Отвечая ей из Мильцева, Солженицын не без упрека размышлял: «Ты всегда говорила, будто в твоей в душе звучит музыка… Ты играешь Шопена, Шуберта, Бетховена. Неужели они тебе не подсказали, как быть? Неужели они тебе не помешали, сойдясь с другим человеком, полтора года молчать, ни слова мне не говоря?» Он приводил все возможные аргументы, чтобы держать её на расстоянии. «А как же твоё “материнство”, которое так “наполняло” твою жизнь, и которое было тебе так необходимо? А подумала ли ты о моей болезни?

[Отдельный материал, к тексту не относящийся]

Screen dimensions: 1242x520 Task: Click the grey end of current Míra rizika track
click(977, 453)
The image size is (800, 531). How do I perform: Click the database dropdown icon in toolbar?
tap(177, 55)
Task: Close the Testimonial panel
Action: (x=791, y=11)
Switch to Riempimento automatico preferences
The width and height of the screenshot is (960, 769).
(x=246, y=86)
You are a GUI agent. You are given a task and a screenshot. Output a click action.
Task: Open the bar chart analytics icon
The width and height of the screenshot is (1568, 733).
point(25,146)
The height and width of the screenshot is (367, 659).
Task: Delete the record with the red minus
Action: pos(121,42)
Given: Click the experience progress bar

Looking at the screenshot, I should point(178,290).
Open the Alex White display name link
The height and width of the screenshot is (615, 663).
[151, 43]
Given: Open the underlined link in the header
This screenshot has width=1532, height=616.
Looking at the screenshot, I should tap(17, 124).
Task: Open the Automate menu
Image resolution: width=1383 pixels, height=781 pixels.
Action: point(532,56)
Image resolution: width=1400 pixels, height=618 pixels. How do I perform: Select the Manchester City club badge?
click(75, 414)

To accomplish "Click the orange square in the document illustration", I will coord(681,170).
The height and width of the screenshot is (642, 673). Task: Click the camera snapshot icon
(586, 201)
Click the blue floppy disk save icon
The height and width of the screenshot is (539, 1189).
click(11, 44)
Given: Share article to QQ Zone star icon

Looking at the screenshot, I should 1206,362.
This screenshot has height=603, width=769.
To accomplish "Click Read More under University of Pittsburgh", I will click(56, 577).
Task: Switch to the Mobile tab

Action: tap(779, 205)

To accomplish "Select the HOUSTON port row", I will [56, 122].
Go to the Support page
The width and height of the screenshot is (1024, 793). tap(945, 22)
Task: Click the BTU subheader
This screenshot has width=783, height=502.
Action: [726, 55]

Ведь ты меня видела сейчас в расцвете сил… Ведь болезнь моя смертельная и неизлечимая, вопрос только — на сколько лет она мне дала отдышаться».
Но Наташа не замечала ни упреков, ни расхолаживающих вопросов, ни его сопротивления. Она ловила малейшие признаки потепления, и когда он написал: «Отношения наши из тех совершенно ясных, какими они представлялись мне 26 июня, становятся всё запутанней и запутанней» — бурно ликовала, считая бывшего мужа союзником своему смятению. «Пытаюсь осознать моё теперешнее положение. Я уже — не жена. Всеволод Сергеевич очень страдает. Я уже — не мать».